Today, thanks to a $56.4 million renovation, the building has been restored to its former glory, fully reflecting its historic and architectural significance. And we’re pleased to report that you’ll see little evidence of Syska’s work, which to us equates to great success.



Syska began by conducting an MEP study and recommending MEP systems, and followed with a full design of the MEP core and shell systems and a vertical transportation upgrade. According to Syska’s Tim Tyrrell, PE, the main challenges were to 1) deliver reliable performance while preserving the historic feel of the structure, and 2) to ensure flexibility for varying uses and future tenant fit-outs.

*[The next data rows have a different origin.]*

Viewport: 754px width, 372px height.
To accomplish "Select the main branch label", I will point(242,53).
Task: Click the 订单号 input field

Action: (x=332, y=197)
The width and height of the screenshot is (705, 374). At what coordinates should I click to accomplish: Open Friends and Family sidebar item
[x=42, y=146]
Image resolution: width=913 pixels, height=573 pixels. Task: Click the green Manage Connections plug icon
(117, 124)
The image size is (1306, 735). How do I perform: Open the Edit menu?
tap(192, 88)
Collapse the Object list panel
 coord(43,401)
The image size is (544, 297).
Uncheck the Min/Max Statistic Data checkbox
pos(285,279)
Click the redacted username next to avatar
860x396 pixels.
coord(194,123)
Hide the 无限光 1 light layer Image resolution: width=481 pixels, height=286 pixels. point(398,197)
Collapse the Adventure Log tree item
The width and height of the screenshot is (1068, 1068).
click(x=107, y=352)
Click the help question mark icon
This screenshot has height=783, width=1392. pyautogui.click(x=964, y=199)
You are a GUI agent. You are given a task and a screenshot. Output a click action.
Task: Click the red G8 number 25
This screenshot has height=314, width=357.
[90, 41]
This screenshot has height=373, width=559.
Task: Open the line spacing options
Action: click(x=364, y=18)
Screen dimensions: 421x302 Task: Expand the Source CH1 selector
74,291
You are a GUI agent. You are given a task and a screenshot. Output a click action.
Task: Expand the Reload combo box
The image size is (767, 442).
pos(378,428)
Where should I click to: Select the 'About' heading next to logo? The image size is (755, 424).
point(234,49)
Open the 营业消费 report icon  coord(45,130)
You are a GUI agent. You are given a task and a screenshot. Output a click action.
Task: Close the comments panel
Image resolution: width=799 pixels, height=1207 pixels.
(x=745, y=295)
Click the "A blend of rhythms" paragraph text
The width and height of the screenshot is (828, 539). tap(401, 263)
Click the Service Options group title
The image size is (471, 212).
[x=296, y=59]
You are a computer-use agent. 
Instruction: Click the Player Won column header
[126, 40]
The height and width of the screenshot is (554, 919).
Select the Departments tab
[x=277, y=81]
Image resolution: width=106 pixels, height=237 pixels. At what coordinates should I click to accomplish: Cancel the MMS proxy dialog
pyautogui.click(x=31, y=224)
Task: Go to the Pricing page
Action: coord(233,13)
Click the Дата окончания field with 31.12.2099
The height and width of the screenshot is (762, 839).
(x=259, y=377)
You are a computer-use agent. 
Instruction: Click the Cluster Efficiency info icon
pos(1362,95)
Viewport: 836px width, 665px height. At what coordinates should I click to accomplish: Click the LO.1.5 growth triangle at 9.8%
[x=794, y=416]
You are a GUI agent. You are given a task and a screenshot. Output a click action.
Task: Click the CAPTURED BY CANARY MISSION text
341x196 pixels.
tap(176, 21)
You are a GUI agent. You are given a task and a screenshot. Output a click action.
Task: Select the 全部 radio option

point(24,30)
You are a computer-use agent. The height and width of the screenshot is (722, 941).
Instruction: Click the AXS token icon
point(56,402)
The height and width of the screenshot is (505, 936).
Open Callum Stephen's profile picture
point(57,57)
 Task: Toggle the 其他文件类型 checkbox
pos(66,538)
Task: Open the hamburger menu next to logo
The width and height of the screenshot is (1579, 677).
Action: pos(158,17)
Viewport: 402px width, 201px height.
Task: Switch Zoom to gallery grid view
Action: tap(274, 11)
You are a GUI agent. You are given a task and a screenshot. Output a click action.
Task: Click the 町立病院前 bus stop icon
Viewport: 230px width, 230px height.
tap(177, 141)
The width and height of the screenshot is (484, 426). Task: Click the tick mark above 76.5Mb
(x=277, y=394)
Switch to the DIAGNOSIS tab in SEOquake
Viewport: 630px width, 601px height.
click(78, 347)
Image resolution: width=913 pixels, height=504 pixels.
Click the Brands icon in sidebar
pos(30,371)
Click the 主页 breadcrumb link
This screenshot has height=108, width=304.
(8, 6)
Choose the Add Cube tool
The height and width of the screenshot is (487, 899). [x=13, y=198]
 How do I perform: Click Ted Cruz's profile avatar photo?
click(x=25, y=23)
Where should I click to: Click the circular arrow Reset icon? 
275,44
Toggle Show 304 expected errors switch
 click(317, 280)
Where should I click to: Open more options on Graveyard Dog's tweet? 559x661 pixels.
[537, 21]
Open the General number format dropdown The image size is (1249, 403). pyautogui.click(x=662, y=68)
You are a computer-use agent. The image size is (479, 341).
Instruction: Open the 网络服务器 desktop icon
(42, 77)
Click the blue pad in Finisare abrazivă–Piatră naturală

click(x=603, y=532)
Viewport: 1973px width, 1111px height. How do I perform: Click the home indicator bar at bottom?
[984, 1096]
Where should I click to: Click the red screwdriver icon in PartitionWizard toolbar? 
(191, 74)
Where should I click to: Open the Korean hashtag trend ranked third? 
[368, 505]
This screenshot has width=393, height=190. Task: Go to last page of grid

Tim notes when the building was originally constructed, codes were more lenient. So instead of reusing the existing systems, which were located in the basement, the team tore them out and installed completely new systems. The new ones have the latest controls and meet high standards of energy-efficiency, but, for the most part, are invisible to the public. The exception is a new mechanical well located on the south side of the building, but the team made sure that its design cohered with the surrounding architecture.

Vertical Transportation

The elevator is the centerpiece of the lobby; it was critical to maintain its appearance. The building has inherent challenges such as maintaining the original roof design, making it necessary to adapt new elevators in existing hoistways. In order to move tenants and user groups thru the building efficient, Syska and Gensler worked closely to develop unique applications thereby enhancing the historic structure and providing a high level of functionality to new tenants and demands.


In terms of flexibility, the team had to design systems that worked for both office tenants and restaurants. “The system requirements for each type of use are drastically different,” Tim explains. “Systems for restaurants have to handle grease removal and additional electrical loads for kitchen equipment.” Now that these systems are in place, leasing of the retail is underway.

Flexibility also applied to the types of office tenants. Most of the available office space has been leased by Arizona State University for a satellite school of journalism, but during the design stage the tenant roster was speculative. Therefore, Syska developed system routing and distribution that could perform well for a wide range of fit-outs. “We made sure that pipes and equipment would stay hidden, no matter what type of fit-out the tenant chose,” says Tim.


The completed reconstruction is a major milestone in the revitalization of the neighborhood. Today, the area houses several boutique hotels converted from classic office buildings and a number of upscale residential developments. Tim points out that because all of these projects have been carefully coordinated, each plays a part in preserving the aesthetic of the last century.